## Requirement
In the records below, find the line with "Viewport: 842px width, 420px" and repeat exactly every line from it through the line with "Task: Click the 1,000 Active Members line". Pictures stay out.

## Data for analysis

----

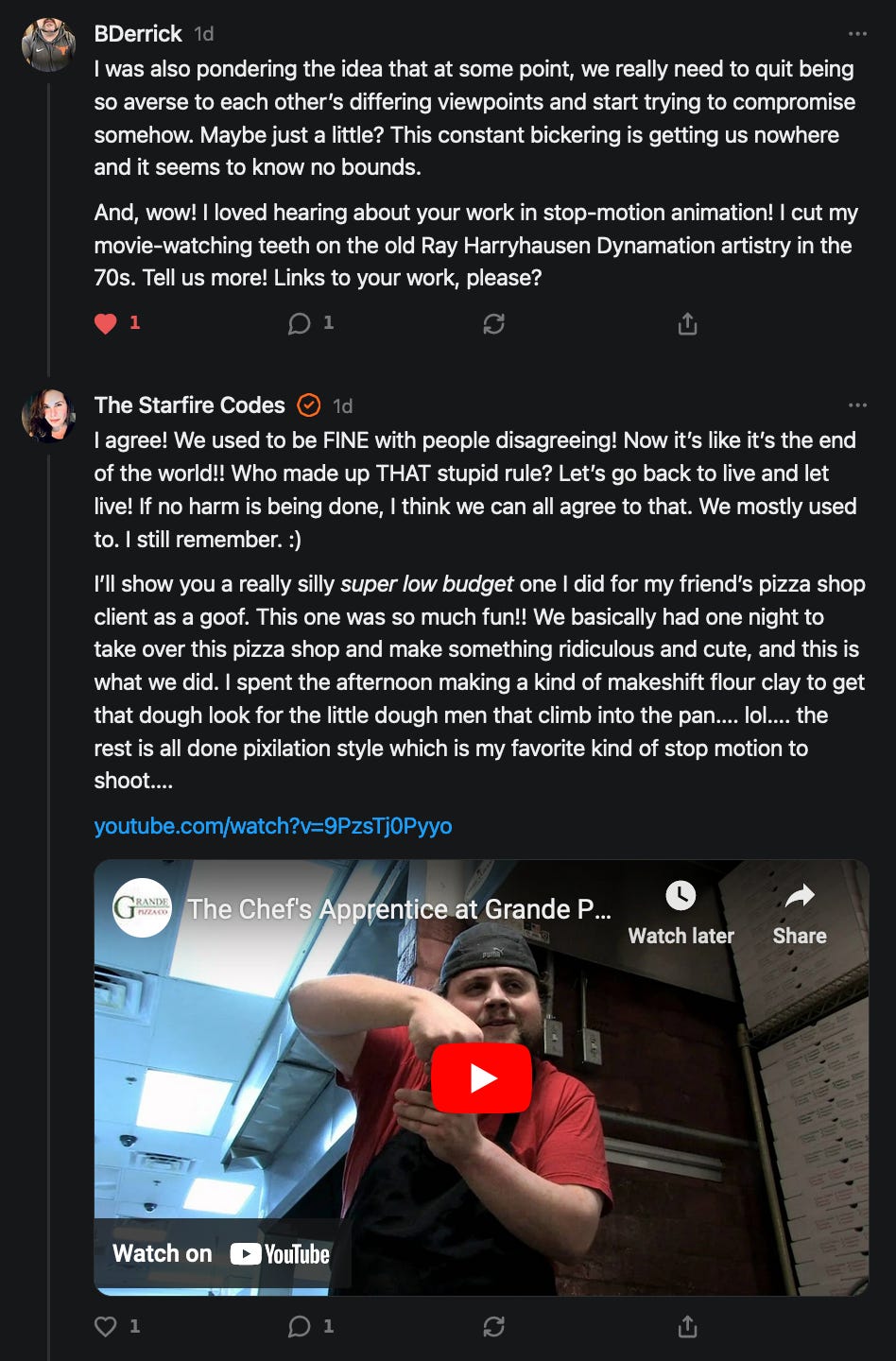Open replies on BDerrick's comment

coord(300,323)
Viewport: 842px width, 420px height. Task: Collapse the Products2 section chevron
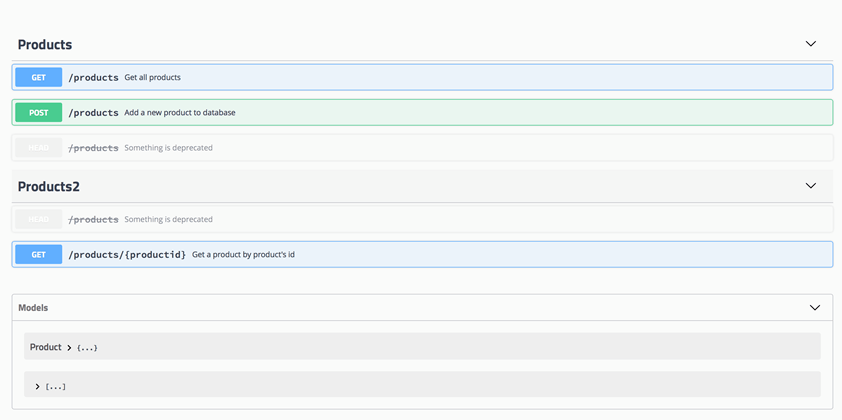click(x=811, y=186)
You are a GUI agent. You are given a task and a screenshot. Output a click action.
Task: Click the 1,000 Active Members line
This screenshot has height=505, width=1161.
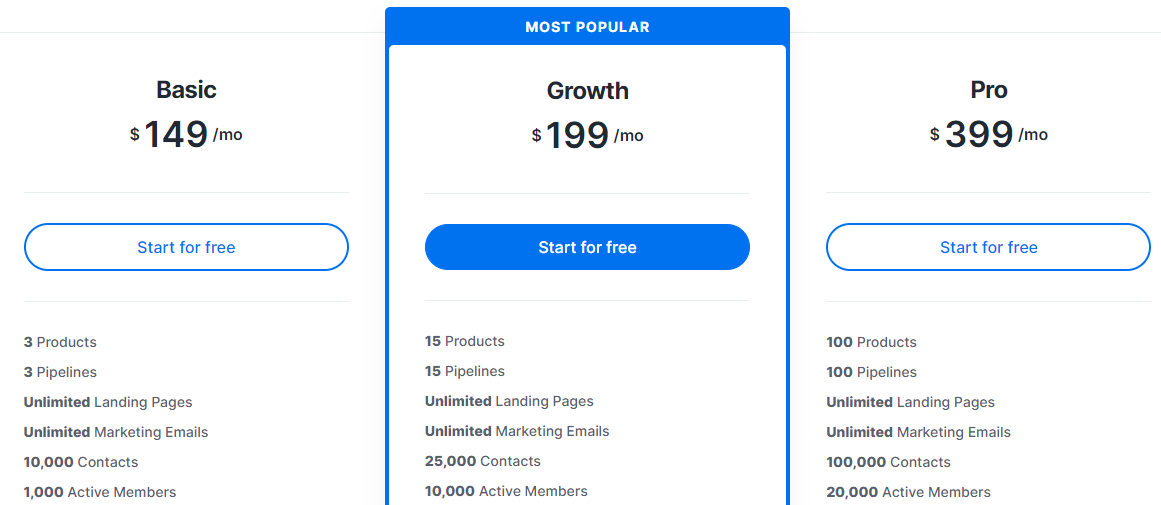[x=100, y=492]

----

## Result for this exercise
Viewport: 842px width, 420px height. Task: Collapse the Products2 section chevron
click(x=811, y=186)
You are a GUI agent. You are given a task and a screenshot. Output a click action.
Task: Click the 1,000 Active Members line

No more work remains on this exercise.